_Saved entries_
= = = = =

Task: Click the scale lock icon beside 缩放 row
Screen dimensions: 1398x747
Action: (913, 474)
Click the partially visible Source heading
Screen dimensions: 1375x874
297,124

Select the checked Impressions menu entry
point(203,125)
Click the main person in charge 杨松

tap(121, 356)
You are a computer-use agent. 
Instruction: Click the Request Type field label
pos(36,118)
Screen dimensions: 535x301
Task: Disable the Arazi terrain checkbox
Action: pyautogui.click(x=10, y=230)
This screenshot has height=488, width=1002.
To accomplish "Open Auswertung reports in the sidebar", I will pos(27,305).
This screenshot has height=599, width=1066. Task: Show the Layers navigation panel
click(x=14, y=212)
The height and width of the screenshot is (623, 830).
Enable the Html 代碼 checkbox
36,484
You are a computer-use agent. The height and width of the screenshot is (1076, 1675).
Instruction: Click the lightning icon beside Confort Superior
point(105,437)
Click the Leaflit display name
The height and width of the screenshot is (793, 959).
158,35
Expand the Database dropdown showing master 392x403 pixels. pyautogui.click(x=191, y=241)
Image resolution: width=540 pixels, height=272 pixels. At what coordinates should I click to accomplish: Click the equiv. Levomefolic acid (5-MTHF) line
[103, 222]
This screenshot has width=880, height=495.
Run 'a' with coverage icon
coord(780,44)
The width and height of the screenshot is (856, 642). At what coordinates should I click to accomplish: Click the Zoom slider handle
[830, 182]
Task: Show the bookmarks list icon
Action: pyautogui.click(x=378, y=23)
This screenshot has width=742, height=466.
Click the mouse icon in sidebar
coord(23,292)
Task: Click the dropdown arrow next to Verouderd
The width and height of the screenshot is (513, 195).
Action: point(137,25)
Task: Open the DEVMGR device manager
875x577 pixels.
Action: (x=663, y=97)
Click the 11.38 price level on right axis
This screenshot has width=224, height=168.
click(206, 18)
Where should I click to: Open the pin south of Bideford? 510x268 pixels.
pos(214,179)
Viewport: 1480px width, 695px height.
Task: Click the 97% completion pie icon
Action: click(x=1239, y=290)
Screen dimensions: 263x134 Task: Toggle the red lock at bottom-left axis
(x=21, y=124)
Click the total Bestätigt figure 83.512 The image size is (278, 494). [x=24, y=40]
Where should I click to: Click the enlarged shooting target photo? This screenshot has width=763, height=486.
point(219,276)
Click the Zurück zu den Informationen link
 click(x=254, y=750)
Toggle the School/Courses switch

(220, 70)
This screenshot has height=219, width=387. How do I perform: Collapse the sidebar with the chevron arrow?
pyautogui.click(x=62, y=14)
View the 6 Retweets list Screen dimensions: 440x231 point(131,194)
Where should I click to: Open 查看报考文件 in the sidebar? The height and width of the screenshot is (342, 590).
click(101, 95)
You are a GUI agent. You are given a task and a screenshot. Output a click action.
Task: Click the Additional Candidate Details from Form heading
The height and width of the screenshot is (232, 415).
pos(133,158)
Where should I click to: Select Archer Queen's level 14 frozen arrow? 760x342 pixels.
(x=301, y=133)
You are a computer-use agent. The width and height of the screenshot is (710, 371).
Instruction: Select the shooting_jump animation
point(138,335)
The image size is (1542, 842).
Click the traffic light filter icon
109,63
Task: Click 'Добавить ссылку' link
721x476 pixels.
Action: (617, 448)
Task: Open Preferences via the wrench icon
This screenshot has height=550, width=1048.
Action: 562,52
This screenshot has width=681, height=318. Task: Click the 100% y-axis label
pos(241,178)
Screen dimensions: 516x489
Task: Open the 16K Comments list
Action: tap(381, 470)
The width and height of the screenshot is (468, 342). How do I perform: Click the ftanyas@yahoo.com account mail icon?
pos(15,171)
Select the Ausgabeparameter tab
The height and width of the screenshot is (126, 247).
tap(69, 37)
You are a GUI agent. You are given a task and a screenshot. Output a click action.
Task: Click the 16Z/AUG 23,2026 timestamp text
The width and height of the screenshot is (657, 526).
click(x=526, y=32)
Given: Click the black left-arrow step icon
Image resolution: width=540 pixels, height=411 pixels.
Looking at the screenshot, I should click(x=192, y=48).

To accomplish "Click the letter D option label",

= = = = =

_WORK REQUIRED_
Search the records above for "dropdown". Copy each line where it is found.

_EXERCISE SOLUTION_
Expand the Database dropdown showing master 392x403 pixels. pyautogui.click(x=191, y=241)
Task: Click the dropdown arrow next to Verouderd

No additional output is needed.